## How to complete this task
Pictures aside, reproduce exactly each line from the one holding "This screenshot has width=854, height=521." through the last line of the material, both ends included.

## Extracted data
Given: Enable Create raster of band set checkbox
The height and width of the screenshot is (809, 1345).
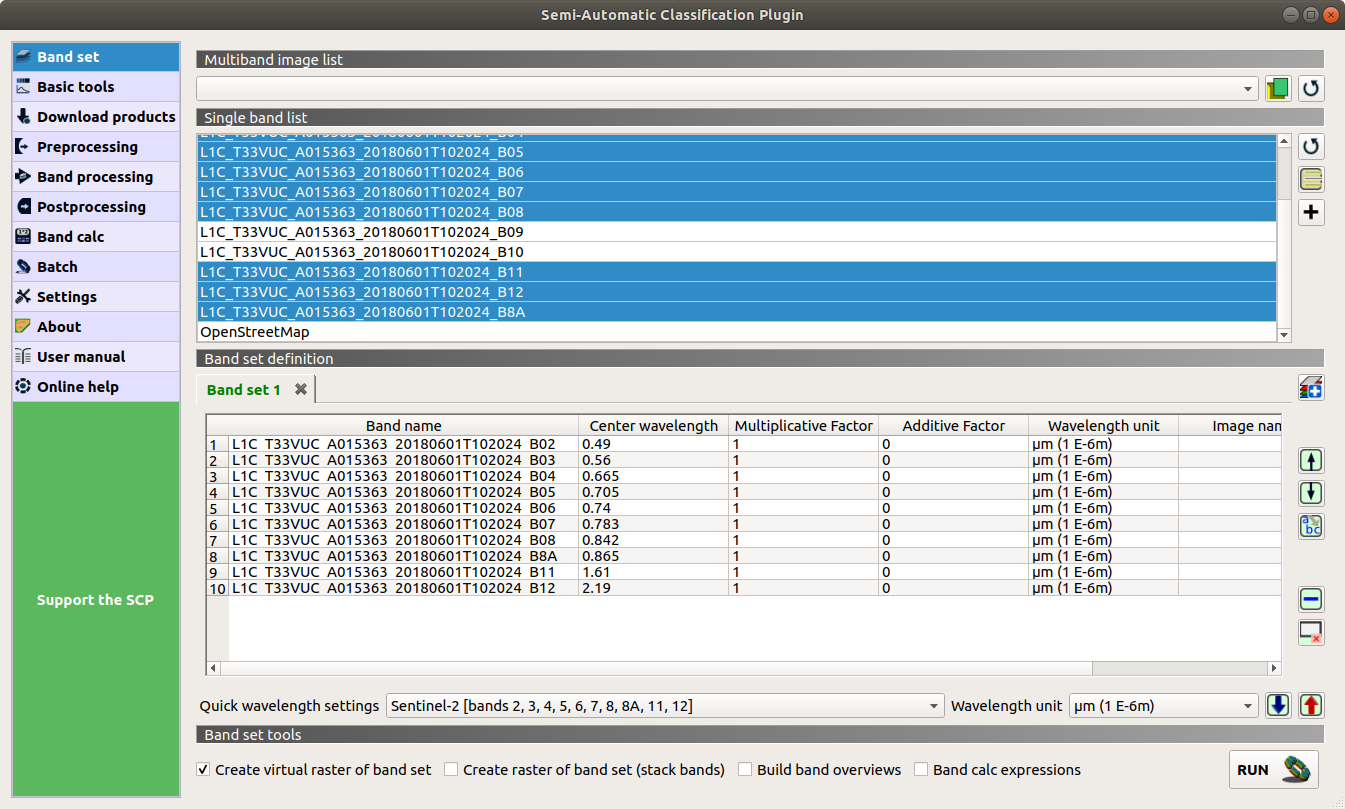Looking at the screenshot, I should [451, 770].
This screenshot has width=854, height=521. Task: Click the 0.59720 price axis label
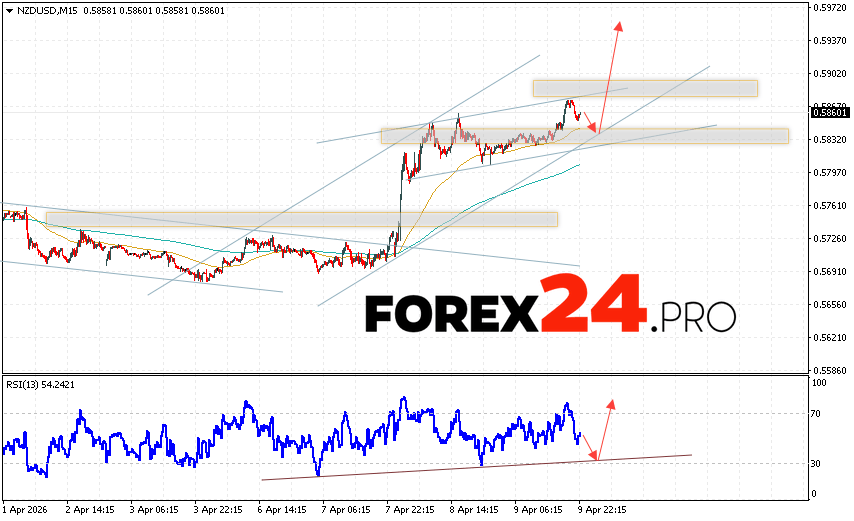[829, 9]
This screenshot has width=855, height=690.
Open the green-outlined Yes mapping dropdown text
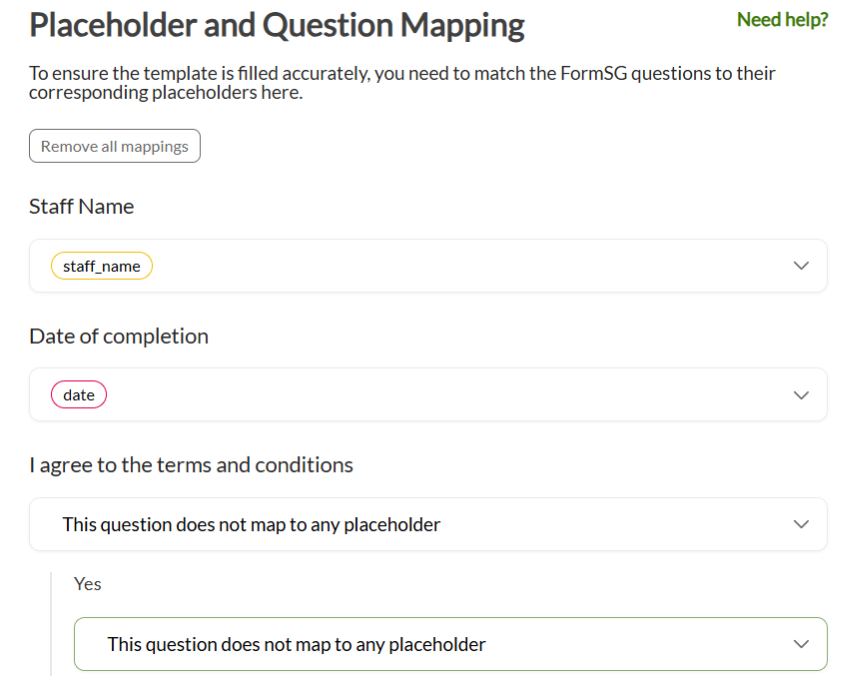(x=296, y=644)
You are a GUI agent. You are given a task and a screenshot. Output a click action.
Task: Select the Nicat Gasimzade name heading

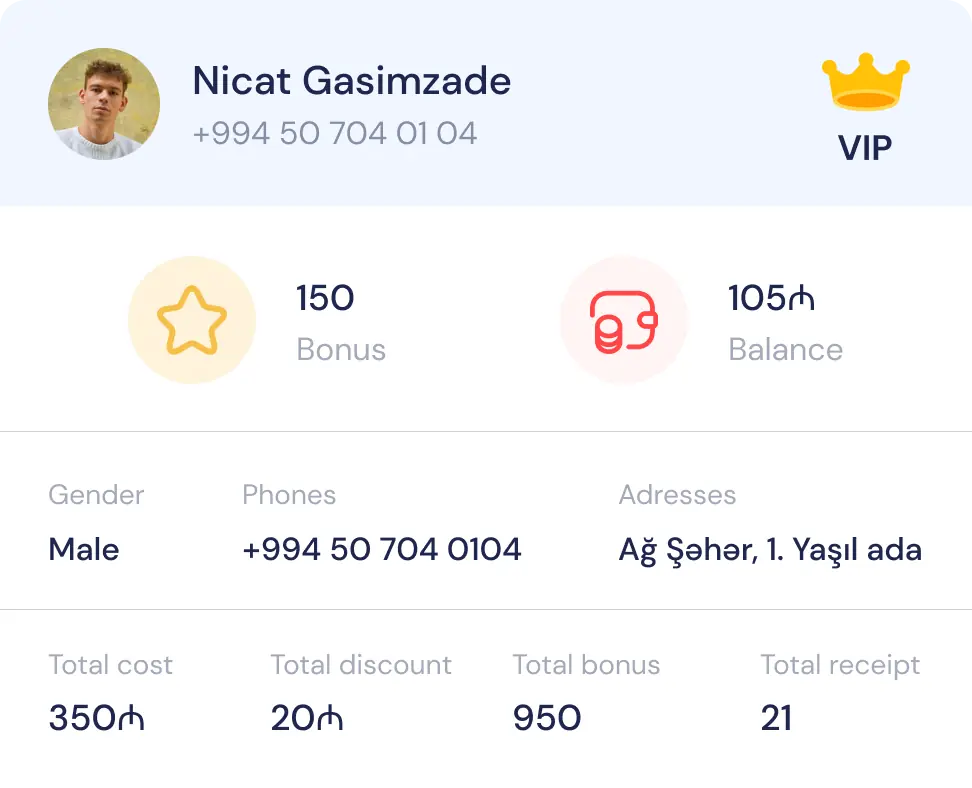[x=351, y=80]
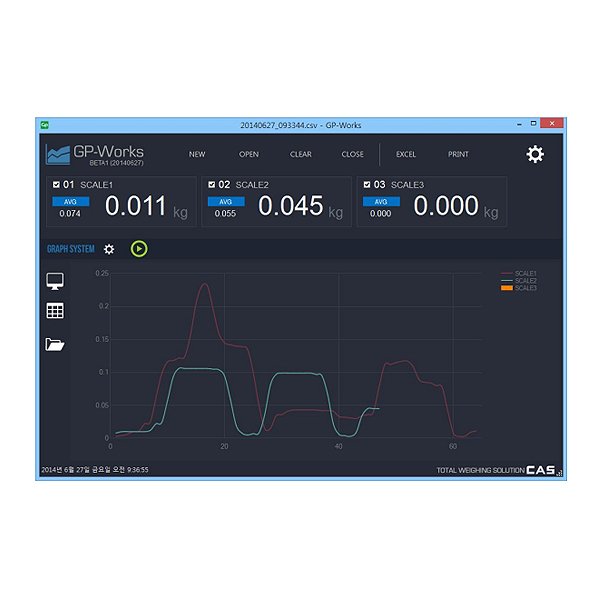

## Result
This screenshot has width=854, height=521. Task: Click the 0.59720 price axis label
[829, 9]
This screenshot has width=855, height=690.
Open the green-outlined Yes mapping dropdown text
(x=296, y=644)
You are a GUI agent. You are given a task and a screenshot. Output a click action.
Task: Select the Nicat Gasimzade name heading

[x=351, y=80]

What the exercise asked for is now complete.